But because Americans have long been confident that food was clean and safe, precautions like washing fruits and vegetables have sometimes gone by the boards. And many assume that because packaged, precut salads say triple-washed on the label, they are safe to use straight out of the bag.

Food scientists say all produce, including triple-washed salads, should be thoroughly washed with water. But this does not mean they recommend using produce washes like Fit, Veggie Wash and Organiclean.

Dr. Donald Schaffner, a professor of food science at Rutgers, said the products were more effective than water alone but that he did not use them. "In my house, we wash things carefully," he said. "I don't personally see a benefit to buying these products."

A study by the Department of Food Science and Human Nutrition at the University of Illinois compared vegetables contaminated with shigella that had been washed with Fit to some that had been washed only with running water. "We found Fit was pretty similar to water alone on shigella," said Dr. Meredith Agle, the lead researcher. "I just wash my fruits and vegetables with water because in either case you see about a tenfold reduction in bacteria."

Fit, once sold by Procter & Gamble, is now licensed to HealthPro Brands. Todd Wichmann, president and chief executive officer of HealthPro, said liquid Fit made no antibacterial claims. "Fit makes your produce feel better in your mouth, and makes produce smell better and makes it taste better. It is not really a safety issue with liquid Fit."

But, he added, a powdered form of Fit will be introduced soon that he said will kill 99.9 percent of the bacteria on produce. Because it contains ingredients the Food and Drug Administration says are safe, neither the product nor its claim require the agency's premarket approval, said Dr. George Pauli, associate director for science and policy in the office of food additive safety at the F.D.A. The agency has not tested Fit for efficacy and does not recommend the use of a produce wash that makes antibacterial claims.

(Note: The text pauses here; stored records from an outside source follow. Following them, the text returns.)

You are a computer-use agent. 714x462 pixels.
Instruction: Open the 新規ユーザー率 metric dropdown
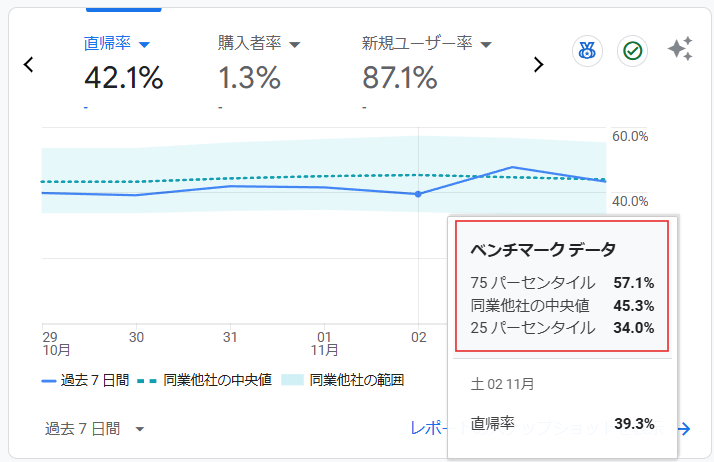click(486, 45)
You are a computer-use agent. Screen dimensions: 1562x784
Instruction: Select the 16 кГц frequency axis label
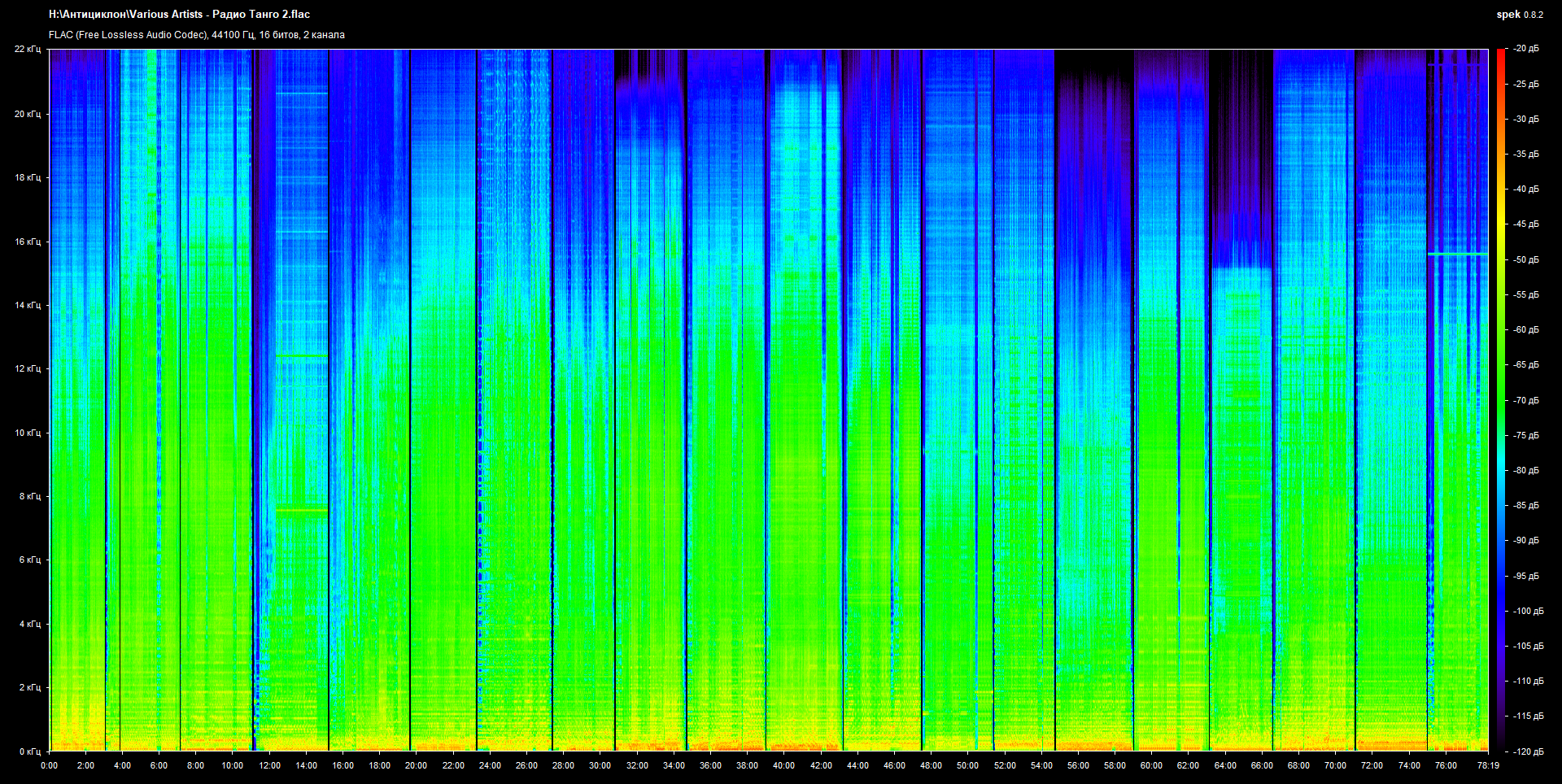(28, 242)
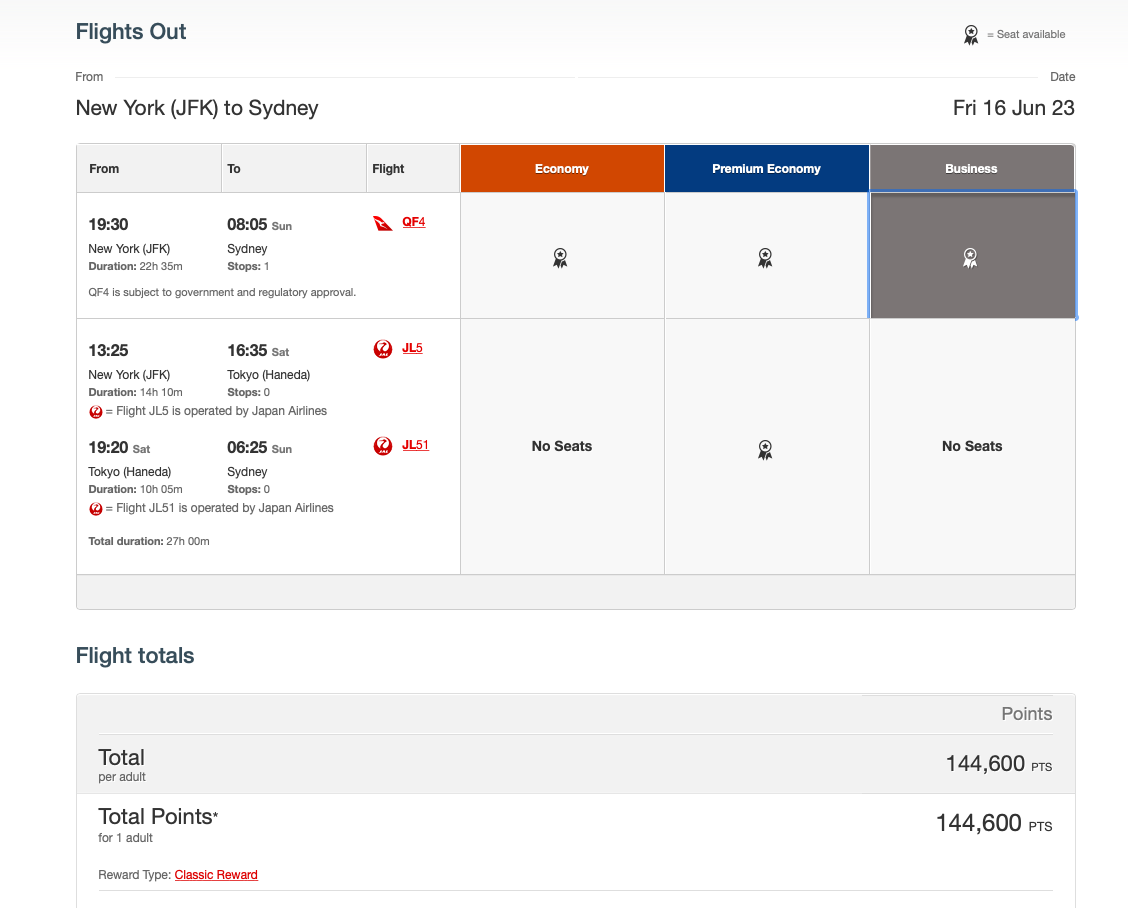Click the Qantas logo beside flight QF4
The width and height of the screenshot is (1128, 908).
(383, 222)
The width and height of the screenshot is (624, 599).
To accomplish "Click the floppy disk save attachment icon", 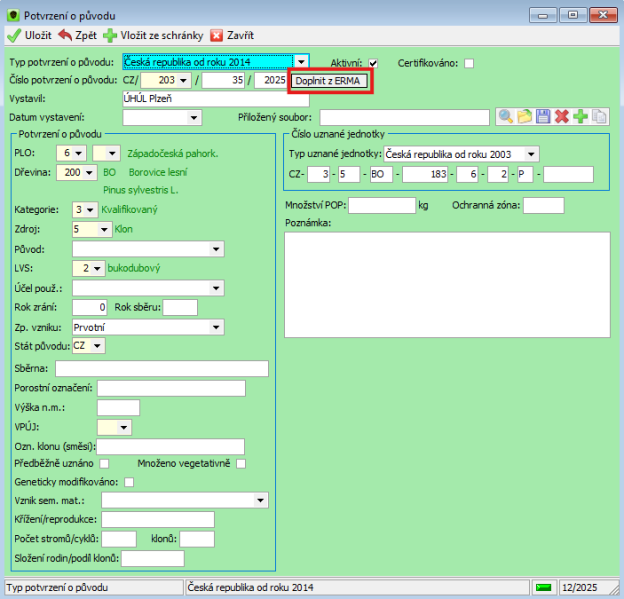I will pyautogui.click(x=543, y=117).
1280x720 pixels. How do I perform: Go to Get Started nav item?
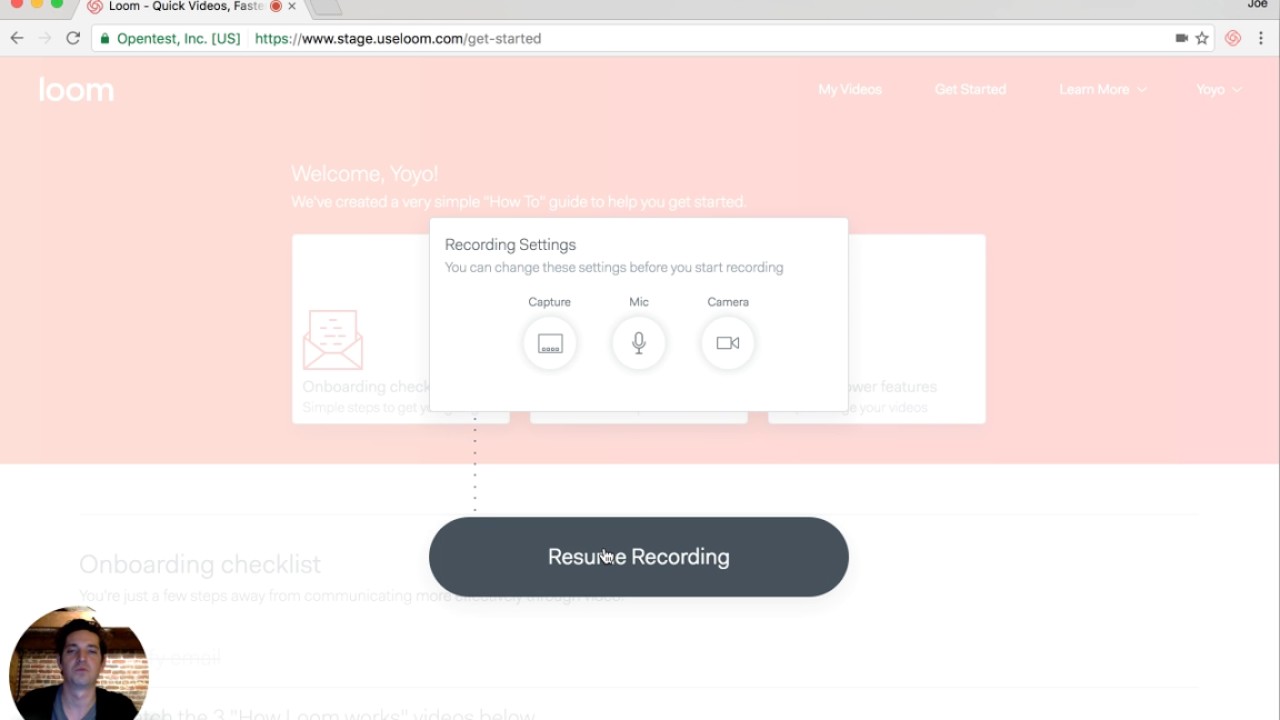[970, 89]
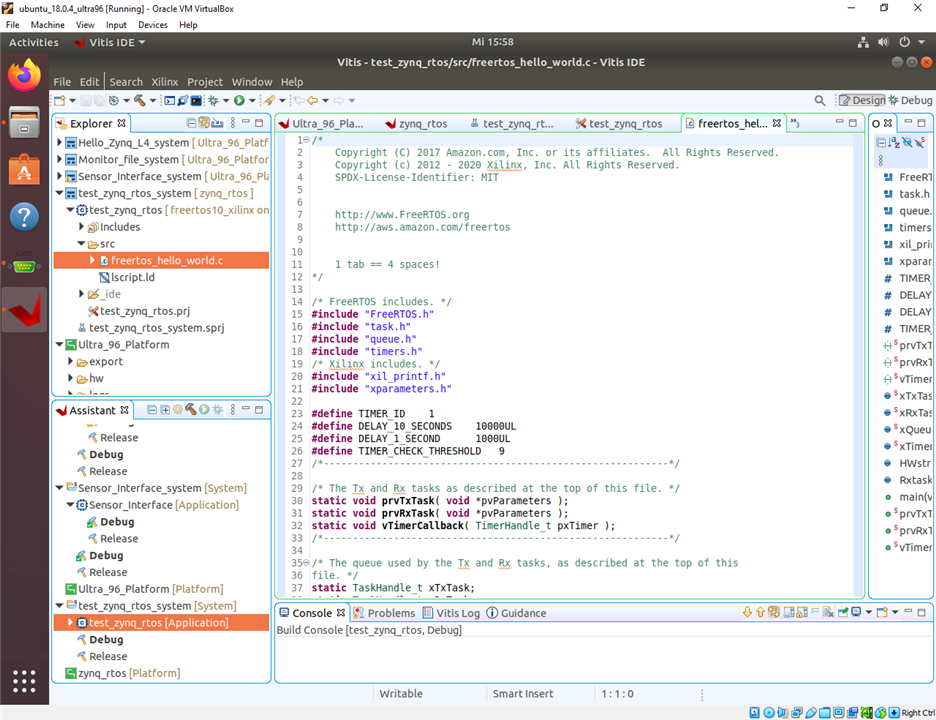This screenshot has height=720, width=936.
Task: Click the green Run button in toolbar
Action: click(x=239, y=100)
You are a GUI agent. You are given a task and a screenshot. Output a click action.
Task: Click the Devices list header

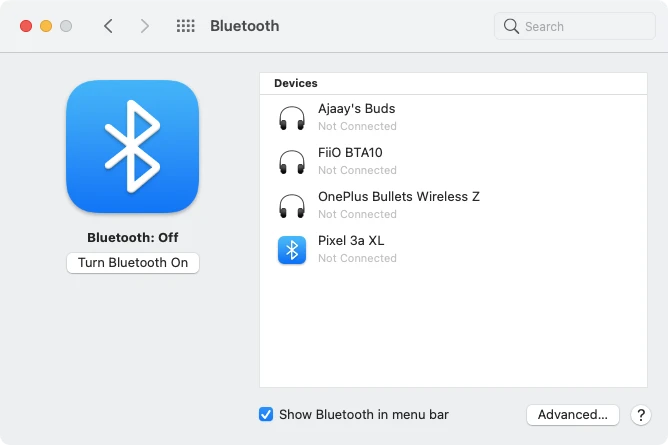(x=296, y=83)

Like liquid Fit, Veggie Wash and Organiclean do not claim to kill bacteria. Veggie Wash removes wax and soil "better than water does," said Steve Barker, a vice president for sales for the manufacturer.

Dr. Mike Doyle, a professor of microbiology and director of the Center for Safety at the University of Georgia at Griffin, said he saw problems in the way precut salads are sometimes made: some processors take off the outer leaves and core the lettuce in the field, exposing the inner leaves that will be eaten to more bacteria.

Ken Hodge, the spokesman for the International Fresh-Cut Produce Association, said the industry was dealing with the problems. "If processors are following food-safety guidelines, they are substantially reducing the risks of any kind of contamination," he said. "We regulate ourselves, and I think we've done an excellent job."

The scientists say that to protect all but the most vulnerable people, washing vigorously with running water is key.

Firm produce (apples, pears, peppers) should be scrubbed with the hands under running water. Fragile fruits such as berries should be rinsed with a sink sprayer, using a colander so the fruit can be tumbled. If a sprayer is not available, berries and soft fruits should be placed in a colander and immersed in warm water and swished three or four times, and the water should be changed twice more or until it runs clean.

Root vegetables and tubers should be sprayed with water first and then scrubbed with a vegetable brush. Produce should be washed just before serving, not before storing; dampness increases spoilage.

Outer leaves of leafy vegetables should be removed before washing. All greens should be washed in the coldest water possible to maintain crispness.

Damaged or bruised areas should be cut away immediately because bacteria thrives in them. The produce should then be refrigerated immediately.

Fruits and vegetables with rinds, like melon and squash, should also be washed. When fruit is cut, bacteria on the surface can be transferred to the flesh.

For people with weakened immune systems ? the elderly, the very young, those with cancer, liver disease and AIDS ? cooking fruits and vegetables is recommended.